Lets you sort/group using the value in an unindexed, stored field (e.g. whoosh.fields.STORED). This is usually slower than using an indexed field.

For fields where the stored value is a space-separated list of keywords, (e.g. "tag1 tag2 tag3"), you can use the allow_overlap keyword argument to allow overlapped faceting on the result of calling the split() method on the field value (or calling a custom split function if one is supplied).

Parameters:
  • fieldname – the name of the stored field.
  • allow_overlap – if True, when grouping, allow documents to appear in multiple groups when they have multiple terms in the field. The categorizer uses string.split() or the custom split_fn to convert the stored value into a list of facet values.
  • split_fn – a custom function to split a stored field value into multiple facet values when allow_overlap is True.
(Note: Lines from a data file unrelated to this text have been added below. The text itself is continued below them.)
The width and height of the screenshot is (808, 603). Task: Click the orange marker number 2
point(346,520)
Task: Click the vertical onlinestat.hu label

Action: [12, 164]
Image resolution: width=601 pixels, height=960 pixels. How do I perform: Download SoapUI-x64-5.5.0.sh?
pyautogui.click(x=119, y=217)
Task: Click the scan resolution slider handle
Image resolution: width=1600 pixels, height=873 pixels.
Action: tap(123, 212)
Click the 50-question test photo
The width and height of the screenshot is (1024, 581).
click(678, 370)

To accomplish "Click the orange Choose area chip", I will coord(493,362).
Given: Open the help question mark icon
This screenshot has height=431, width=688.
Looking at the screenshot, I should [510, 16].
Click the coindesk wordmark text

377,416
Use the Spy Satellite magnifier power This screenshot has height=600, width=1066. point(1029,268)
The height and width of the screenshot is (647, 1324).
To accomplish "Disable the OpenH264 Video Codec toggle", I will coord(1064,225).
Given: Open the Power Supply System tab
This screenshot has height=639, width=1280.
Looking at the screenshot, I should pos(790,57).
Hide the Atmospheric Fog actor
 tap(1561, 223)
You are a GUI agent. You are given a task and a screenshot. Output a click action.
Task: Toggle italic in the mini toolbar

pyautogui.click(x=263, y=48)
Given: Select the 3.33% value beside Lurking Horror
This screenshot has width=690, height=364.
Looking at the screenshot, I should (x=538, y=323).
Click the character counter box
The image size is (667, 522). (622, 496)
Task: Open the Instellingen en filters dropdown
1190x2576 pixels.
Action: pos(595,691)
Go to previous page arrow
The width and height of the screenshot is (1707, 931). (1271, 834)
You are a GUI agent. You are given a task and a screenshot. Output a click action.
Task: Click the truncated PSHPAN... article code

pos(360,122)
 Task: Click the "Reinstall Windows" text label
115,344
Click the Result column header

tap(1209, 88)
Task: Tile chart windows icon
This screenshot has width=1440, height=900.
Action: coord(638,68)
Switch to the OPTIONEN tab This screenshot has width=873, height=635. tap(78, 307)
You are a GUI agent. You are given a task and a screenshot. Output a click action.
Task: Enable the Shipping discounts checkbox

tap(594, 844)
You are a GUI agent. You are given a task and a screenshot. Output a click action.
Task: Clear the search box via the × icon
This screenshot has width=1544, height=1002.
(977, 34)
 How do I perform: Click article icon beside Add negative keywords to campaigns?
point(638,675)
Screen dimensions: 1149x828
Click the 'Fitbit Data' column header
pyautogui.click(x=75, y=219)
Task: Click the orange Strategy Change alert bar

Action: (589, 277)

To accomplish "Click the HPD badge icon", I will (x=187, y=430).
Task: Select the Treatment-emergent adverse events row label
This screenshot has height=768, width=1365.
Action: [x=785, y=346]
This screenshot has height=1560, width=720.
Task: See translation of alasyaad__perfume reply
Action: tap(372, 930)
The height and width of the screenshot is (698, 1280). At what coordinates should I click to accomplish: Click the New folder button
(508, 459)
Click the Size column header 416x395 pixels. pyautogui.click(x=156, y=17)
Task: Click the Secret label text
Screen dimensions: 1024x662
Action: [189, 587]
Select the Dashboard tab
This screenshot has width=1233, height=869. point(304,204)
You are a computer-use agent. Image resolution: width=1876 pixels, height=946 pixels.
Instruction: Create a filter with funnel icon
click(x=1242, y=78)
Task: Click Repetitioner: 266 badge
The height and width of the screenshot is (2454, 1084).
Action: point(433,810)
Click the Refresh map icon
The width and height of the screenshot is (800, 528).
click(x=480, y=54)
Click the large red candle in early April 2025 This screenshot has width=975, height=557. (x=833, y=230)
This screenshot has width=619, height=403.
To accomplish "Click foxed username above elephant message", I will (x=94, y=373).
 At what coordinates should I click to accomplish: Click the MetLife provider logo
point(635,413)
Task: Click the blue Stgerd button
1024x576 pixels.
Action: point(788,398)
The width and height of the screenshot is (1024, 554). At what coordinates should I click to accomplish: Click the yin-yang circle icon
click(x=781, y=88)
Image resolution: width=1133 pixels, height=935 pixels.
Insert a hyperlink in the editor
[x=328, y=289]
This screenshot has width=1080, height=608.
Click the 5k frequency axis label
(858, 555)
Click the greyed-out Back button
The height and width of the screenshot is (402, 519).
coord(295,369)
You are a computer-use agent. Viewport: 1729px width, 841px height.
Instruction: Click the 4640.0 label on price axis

If not supplied, the categorizer simply calls the value’s split() method.
Facets object
class whoosh.sorting.Facets(x=None)

Maps facet names to FacetType objects, for creating multiple groupings of documents.

For example, to group by tag, and also group by price range:

facets = Facets()
facets.add_field("tag")
facets.add_facet("price", RangeFacet("price", 0, 1000, 100))
results = searcher.search(myquery, groupedby=facets)

tag_groups = results.groups("tag")
price_groups = results.groups("price")

(To group by the combination of multiple facets, use MultiFacet.)

add_facet(name, facet)

Adds a FacetType object under the given name.

add_facets(facets, replace=True)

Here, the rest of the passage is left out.